Single by Jon Secada

from the album Jon Secada
- Released: January 1993
- Genre: Pop
- Length: 4:35
- Label: EMI Latin; SBK;
- Songwriters: Jon Secada; Miguel A. Morejon;
- Producer: Emilio Estefan Jr.

Jon Secada singles chronology
| "Do You Believe in Us" (1992) | "Angel" (1993) | "I'm Free" (1993) |

= Angel (Jon Secada song) =

"Angel" is a song recorded by Cuban singer-songwriter Jon Secada for his eponymous debut studio album, Jon Secada (1992). Written by Secada and Miguel Morejon, SBK Records released it as the album's third single in January 1993 by EMI Latin and SBK. The Spanish version of "Angel" served as the second single of the album. The recording was inspired by a real-life experience that Secada encountered during a concert in Amsterdam. A downtempo romantic soul pop ballad, the track portrays a traditional storyline in which a man goes through the conclusion of a relationship, paying tribute to what he calls a lasting love.

The majority of music critics gave positive reviews on "Angel". Critics praised Secada's vocal range, strength, and emotive vocal delivery, while others compared his impact on top 40 radio. "Angel" received the nomination for Pop Song of the Year at the 1993 Lo Nuestro Awards.

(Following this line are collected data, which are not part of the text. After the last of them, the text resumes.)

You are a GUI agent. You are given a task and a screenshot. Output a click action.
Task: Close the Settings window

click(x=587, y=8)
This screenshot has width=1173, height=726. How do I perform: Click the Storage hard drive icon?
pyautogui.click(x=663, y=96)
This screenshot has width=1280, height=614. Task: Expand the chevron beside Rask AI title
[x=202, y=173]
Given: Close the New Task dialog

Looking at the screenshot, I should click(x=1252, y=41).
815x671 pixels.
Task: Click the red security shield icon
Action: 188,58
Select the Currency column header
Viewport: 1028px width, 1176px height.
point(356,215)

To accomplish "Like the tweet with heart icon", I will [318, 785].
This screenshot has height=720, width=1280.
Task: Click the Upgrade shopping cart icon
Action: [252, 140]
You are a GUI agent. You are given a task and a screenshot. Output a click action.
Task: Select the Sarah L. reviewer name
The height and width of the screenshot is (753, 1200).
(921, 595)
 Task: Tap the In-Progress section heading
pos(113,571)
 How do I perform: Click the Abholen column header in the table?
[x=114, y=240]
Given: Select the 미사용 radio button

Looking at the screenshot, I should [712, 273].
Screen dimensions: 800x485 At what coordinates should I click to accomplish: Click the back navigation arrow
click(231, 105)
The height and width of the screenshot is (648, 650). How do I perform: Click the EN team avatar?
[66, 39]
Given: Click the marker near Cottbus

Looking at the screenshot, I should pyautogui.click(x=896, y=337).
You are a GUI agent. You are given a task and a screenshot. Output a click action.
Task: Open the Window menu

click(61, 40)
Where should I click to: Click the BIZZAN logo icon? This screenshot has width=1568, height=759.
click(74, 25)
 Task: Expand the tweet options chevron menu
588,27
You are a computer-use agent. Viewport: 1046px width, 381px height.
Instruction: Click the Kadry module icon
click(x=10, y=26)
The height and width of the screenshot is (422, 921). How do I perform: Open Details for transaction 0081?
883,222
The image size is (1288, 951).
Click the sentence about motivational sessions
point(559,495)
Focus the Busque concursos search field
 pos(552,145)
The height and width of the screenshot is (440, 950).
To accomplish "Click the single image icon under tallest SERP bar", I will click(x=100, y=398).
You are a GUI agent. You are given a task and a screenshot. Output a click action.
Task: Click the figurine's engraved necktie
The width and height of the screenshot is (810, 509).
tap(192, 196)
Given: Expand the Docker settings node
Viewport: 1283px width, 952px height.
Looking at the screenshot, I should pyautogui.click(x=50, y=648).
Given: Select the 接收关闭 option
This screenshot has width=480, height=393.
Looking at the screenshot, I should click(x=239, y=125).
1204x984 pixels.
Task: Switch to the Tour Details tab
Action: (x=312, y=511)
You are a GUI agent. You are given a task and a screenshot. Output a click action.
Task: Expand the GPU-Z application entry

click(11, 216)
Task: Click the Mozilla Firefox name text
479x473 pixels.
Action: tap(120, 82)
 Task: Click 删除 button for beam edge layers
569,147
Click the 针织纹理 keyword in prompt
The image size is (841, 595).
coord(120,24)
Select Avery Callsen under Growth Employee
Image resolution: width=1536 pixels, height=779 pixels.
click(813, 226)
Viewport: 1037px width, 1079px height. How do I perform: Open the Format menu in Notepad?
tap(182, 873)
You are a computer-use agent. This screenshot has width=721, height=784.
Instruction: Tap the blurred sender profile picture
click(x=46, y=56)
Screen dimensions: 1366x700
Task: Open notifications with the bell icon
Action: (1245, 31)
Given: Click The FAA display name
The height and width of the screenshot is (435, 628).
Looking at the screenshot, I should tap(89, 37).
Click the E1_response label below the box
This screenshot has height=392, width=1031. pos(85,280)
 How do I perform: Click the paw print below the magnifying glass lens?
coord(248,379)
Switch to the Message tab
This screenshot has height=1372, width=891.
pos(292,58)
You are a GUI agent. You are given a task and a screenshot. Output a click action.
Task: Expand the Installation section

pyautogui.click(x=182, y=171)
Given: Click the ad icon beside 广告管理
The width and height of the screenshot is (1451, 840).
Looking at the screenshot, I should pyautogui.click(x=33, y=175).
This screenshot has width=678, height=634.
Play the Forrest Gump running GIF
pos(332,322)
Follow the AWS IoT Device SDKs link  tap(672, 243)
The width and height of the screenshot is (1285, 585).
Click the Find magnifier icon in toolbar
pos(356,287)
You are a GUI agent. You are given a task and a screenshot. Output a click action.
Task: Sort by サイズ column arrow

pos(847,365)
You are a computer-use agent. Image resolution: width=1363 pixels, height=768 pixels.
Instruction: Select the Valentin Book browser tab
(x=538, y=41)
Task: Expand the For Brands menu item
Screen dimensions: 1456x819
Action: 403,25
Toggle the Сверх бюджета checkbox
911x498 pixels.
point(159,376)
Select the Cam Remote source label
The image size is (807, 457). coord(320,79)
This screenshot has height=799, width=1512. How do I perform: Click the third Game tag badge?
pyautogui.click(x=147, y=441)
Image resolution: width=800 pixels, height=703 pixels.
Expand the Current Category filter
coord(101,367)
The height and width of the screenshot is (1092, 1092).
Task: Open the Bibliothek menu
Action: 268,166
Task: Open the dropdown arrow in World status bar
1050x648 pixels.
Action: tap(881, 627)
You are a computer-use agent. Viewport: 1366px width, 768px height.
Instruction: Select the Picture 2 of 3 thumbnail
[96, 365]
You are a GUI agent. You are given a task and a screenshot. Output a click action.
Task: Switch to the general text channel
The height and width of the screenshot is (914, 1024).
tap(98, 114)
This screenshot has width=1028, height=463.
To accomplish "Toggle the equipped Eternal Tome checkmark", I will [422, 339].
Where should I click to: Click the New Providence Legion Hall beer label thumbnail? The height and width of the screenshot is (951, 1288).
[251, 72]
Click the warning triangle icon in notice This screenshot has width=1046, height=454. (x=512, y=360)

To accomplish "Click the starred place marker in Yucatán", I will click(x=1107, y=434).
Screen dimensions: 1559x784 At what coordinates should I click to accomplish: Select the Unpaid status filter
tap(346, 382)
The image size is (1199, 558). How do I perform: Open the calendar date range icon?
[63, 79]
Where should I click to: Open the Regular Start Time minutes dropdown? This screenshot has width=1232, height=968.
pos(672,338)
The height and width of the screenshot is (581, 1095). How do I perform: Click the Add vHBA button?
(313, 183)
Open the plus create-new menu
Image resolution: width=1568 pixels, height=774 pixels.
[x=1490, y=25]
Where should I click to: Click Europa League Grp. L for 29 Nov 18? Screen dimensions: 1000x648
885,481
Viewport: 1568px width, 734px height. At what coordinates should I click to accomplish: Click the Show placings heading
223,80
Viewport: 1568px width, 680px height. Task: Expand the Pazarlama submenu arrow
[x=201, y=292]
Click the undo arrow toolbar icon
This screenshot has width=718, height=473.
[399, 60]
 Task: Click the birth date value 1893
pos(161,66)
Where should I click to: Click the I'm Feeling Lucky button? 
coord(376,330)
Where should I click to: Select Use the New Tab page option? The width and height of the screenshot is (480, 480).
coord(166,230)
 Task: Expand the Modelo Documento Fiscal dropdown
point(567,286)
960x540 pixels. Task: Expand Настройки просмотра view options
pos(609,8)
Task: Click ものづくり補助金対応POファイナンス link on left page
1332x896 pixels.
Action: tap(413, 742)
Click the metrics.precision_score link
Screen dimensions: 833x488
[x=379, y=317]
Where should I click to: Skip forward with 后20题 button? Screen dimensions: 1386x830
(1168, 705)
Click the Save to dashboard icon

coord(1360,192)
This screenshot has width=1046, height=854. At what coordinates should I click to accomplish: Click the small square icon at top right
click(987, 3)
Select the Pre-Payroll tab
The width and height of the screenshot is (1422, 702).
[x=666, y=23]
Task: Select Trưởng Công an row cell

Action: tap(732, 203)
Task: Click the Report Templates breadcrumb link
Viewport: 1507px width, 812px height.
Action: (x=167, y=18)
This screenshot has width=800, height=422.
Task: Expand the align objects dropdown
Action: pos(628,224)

It received the award for being among the most-played recording of 1993 at the ASCAP Pop Music Awards, while Morejon and Gloria Estefan received the BMI Songwriter Award for composing the Spanish version of "Angel". The track peaked at number 18 on the US Billboard Hot 100 chart, while the Spanish counterpart peaked at number one on the US Billboard Hot Latin Songs chart, providing Secada the second number-one single of his career. While the Spanish version ended 1992 as the eighth most successful Latin single, "Angel" ended 1993 as the 72nd best-performing track on the Hot 100 chart.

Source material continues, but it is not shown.